In fact there are only a few places where you can see hand stitches. Most important are those at the seam around the collar and in the lining at the shoulder and around the armhole. You may, with some experience, be able to discern a hand-made buttonhole, and a hand-done edge stitch is nearly unmistakable. Interestingly, the way you can tell that these areas are hand sewn is by the irregularity of the stitches. But strengthening the stress-points and achieving greatest flexibility in a jacket are best done by hand. The true quality of a jacket is achieved by hand operations, most of which are invisible to the layman: 1) attaching the sleeve heads, lining and shoulder pads; 2) creating the collar; 3) attaching the collar; 4) sewing the lining in the shoulder seam; and 5) sewing the lining around the armhole.   

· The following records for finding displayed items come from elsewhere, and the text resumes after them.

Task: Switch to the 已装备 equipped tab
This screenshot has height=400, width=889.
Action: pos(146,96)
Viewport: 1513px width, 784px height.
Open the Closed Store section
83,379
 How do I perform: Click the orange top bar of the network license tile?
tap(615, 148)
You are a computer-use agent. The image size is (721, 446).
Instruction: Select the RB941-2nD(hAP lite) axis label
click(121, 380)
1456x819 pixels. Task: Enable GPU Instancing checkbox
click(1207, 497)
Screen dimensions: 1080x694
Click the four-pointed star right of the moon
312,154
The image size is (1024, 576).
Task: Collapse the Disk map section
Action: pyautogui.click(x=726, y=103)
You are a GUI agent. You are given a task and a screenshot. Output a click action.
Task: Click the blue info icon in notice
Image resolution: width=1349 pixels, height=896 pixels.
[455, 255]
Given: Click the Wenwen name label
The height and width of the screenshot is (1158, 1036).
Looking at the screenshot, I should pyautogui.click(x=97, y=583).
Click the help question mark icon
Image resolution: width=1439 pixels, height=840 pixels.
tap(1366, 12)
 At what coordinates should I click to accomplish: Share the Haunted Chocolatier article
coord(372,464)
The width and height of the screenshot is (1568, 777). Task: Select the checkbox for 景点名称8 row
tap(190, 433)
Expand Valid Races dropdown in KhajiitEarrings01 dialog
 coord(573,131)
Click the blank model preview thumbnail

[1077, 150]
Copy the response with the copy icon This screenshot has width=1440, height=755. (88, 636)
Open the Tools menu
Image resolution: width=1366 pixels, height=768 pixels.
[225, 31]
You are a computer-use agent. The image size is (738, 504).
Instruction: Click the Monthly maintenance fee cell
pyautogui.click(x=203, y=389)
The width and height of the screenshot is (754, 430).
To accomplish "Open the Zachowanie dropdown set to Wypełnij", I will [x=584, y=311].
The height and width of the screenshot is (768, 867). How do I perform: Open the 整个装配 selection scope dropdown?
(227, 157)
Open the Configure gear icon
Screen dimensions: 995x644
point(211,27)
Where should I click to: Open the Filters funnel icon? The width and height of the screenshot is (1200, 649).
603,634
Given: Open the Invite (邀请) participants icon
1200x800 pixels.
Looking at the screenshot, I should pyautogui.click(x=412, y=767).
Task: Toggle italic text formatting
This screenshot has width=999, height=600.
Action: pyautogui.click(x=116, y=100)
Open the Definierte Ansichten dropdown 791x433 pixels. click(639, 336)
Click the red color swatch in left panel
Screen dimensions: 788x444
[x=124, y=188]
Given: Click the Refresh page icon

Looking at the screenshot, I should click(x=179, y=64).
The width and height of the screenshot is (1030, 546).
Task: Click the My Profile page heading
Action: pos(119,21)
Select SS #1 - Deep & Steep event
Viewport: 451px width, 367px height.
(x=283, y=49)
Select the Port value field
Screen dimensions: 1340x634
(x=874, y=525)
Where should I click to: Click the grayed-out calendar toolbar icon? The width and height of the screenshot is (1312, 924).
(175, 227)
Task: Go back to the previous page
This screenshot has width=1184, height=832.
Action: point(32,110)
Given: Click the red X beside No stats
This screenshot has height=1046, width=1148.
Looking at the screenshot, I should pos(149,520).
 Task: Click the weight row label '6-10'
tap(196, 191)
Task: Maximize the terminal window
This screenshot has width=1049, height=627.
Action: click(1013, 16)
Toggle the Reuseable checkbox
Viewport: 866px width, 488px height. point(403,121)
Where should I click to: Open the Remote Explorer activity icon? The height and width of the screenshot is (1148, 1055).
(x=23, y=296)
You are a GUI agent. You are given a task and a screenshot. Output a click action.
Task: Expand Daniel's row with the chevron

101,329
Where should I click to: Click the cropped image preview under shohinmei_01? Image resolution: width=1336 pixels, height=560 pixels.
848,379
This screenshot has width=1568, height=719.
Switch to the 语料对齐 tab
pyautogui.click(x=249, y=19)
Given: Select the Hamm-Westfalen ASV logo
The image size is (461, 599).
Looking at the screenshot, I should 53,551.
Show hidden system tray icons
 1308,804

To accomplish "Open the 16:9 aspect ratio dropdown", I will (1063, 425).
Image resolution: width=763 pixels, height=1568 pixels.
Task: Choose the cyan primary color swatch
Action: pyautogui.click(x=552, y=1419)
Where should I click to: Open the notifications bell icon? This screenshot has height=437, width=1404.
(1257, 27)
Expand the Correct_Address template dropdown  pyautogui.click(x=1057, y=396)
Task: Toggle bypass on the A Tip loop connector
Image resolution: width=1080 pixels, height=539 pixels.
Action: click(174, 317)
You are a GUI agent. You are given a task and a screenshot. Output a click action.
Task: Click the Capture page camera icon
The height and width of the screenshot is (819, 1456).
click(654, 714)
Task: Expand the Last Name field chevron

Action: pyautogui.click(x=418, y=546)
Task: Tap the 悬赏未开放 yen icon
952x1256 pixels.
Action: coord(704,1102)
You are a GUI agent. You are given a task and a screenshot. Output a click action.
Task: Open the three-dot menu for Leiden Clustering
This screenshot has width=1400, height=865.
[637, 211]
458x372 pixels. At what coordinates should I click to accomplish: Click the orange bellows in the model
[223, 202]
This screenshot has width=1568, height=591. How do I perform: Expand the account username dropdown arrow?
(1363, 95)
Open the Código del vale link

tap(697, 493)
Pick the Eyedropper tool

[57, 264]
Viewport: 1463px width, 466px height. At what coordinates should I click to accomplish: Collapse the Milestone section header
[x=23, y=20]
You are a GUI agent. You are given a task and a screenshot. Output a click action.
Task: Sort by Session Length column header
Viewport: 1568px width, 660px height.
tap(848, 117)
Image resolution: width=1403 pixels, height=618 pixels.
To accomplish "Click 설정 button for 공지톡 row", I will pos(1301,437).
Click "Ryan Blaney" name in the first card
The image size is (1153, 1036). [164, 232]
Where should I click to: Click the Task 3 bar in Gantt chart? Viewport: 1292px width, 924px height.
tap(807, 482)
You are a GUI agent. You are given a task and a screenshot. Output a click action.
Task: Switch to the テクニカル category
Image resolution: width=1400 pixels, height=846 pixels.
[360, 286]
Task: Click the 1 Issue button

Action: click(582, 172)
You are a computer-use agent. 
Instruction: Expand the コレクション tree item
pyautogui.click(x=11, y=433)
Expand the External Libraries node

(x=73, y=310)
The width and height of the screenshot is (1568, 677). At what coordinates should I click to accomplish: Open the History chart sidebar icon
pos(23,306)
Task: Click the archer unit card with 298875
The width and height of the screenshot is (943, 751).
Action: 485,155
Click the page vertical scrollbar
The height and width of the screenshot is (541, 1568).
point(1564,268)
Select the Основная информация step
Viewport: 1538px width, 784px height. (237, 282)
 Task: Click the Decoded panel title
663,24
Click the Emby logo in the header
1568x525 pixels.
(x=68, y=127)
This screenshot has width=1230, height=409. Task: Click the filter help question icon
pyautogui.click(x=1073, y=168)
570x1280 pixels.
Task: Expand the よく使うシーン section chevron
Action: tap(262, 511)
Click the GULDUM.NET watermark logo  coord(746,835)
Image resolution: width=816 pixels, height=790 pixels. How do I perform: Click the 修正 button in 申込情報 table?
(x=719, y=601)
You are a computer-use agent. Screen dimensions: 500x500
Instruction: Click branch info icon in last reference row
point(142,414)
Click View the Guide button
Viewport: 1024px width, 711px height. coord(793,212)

Now any truly hand-tailored garment is certain to have other areas of handwork inside, such as the tacking of the vents, sewing on the buttons, fashioning the buttonholes, stitching the lapel- and pocket-edges, attaching the lining at the sleeve cuffs and at the jacket-bottom hems; even the trouser waistband, when sewn to the outer shell by hand, creates a more comfortable and resilient fit and feel. The five critical jacket operations listed above are most important to the wearer is because those areas are where the comfort and stress resistance are most necessary, and where the hand-sewer can follow the elliptical, – rather than straight – curving sections of the cut cloth. The hand stitches follow and reinforce the contours of the collar and the armhole opening, giving strength and flexibility, smoothness and suppleness to those intricate seams.

Do I hear snoring? Are you sleeping? Wake up! I’m trying to help you spend your money wisely. Don’t hold it against me. There are two additional things I will try to say as economically as possible; then you can shut the light.

First, although hand tailoring is expensive in this world of diminishing skill, (there being so few people who are capable of doing it anymore that they can insist on very high wages,) there is still no way that anybody can justify the numbers some of these manufacturers or designers put on the price tags. If the garment takes 20 hours to make and the tailor gets even $50 an hour, you do the math. A $5000 suit is mostly mark-up, is all I’m saying. (Needless, is what I’m implying.) Caveat emptor, buddy.

Second is this. You can’t tell the benefits of hand tailoring until you wear the jacket for a while. You certainly can’t tell in the store. A totally machine-made coat may fit well and look good, but after a while the comfort and durability, the garment’s ability to retain its shape, move with you and conform to your ever-changing dimensions, will be obvious.